[PROVIDED RECORDS — start]

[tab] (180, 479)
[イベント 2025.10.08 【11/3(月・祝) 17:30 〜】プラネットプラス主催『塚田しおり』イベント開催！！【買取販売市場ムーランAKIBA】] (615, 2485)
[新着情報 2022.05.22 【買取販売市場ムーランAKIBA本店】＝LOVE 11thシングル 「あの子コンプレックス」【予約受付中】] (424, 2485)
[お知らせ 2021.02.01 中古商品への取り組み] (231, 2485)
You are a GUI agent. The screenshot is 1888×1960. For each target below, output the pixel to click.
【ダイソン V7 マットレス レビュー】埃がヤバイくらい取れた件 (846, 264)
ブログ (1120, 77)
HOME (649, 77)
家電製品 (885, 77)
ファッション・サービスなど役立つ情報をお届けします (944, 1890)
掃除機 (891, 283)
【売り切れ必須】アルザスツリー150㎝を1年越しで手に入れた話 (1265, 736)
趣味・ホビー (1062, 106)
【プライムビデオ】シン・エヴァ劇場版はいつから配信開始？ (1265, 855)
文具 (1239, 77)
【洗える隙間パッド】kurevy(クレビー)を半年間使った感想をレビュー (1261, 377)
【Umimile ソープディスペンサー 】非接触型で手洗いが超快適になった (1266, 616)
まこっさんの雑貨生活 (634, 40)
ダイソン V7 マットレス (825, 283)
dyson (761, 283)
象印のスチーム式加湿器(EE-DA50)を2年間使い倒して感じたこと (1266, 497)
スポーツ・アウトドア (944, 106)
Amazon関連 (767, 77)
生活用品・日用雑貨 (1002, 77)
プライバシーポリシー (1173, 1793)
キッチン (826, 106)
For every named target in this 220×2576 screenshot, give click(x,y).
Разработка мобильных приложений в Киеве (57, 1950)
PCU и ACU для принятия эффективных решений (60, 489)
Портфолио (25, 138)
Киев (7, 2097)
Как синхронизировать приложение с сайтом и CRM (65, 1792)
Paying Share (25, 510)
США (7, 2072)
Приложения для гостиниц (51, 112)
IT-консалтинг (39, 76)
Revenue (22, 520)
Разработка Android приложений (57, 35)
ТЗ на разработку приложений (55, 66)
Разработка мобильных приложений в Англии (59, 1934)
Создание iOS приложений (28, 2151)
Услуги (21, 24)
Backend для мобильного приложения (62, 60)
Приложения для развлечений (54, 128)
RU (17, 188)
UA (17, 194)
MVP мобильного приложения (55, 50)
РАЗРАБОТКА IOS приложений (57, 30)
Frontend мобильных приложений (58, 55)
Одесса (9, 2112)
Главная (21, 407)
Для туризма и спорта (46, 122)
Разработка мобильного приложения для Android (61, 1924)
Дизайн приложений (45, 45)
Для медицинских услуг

[PROVIDED RECORDS — finish]

YOUR ASSIGNMENT
Give all of the entries again, exactly.

TASK OUTPUT
[tab] (180, 479)
[イベント 2025.10.08 【11/3(月・祝) 17:30 〜】プラネットプラス主催『塚田しおり』イベント開催！！【買取販売市場ムーランAKIBA】] (615, 2485)
[新着情報 2022.05.22 【買取販売市場ムーランAKIBA本店】＝LOVE 11thシングル 「あの子コンプレックス」【予約受付中】] (424, 2485)
[お知らせ 2021.02.01 中古商品への取り組み] (231, 2485)
You are a GUI agent. The screenshot is 1888×1960. For each target below, output the pixel to click.
【ダイソン V7 マットレス レビュー】埃がヤバイくらい取れた件 (846, 264)
ブログ (1120, 77)
HOME (649, 77)
家電製品 (885, 77)
ファッション・サービスなど役立つ情報をお届けします (944, 1890)
掃除機 (891, 283)
【売り切れ必須】アルザスツリー150㎝を1年越しで手に入れた話 (1265, 736)
趣味・ホビー (1062, 106)
【プライムビデオ】シン・エヴァ劇場版はいつから配信開始？ (1265, 855)
文具 (1239, 77)
【洗える隙間パッド】kurevy(クレビー)を半年間使った感想をレビュー (1261, 377)
【Umimile ソープディスペンサー 】非接触型で手洗いが超快適になった (1266, 616)
まこっさんの雑貨生活 (634, 40)
ダイソン V7 マットレス (825, 283)
dyson (761, 283)
象印のスチーム式加湿器(EE-DA50)を2年間使い倒して感じたこと (1266, 497)
スポーツ・アウトドア (944, 106)
Amazon関連 (767, 77)
生活用品・日用雑貨 (1002, 77)
プライバシーポリシー (1173, 1793)
キッチン (826, 106)
For every named target in this 220×2576 screenshot, give click(x,y).
Разработка мобильных приложений в Киеве (57, 1950)
PCU и ACU для принятия эффективных решений (60, 489)
Портфолио (25, 138)
Киев (7, 2097)
Как синхронизировать приложение с сайтом и CRM (65, 1792)
Paying Share (25, 510)
США (7, 2072)
Приложения для гостиниц (51, 112)
IT-консалтинг (39, 76)
Revenue (22, 520)
Разработка Android приложений (57, 35)
ТЗ на разработку приложений (55, 66)
Разработка мобильных приложений в Англии (59, 1934)
Создание iOS приложений (28, 2151)
Услуги (21, 24)
Backend для мобильного приложения (62, 60)
Приложения для развлечений (54, 128)
RU (17, 188)
UA (17, 194)
MVP мобильного приложения (55, 50)
РАЗРАБОТКА IOS приложений (57, 30)
Frontend мобильных приложений (58, 55)
Одесса (9, 2112)
Главная (21, 407)
Для туризма и спорта (46, 122)
Разработка мобильного приложения для Android (61, 1924)
Дизайн приложений (45, 45)
Для медицинских услуг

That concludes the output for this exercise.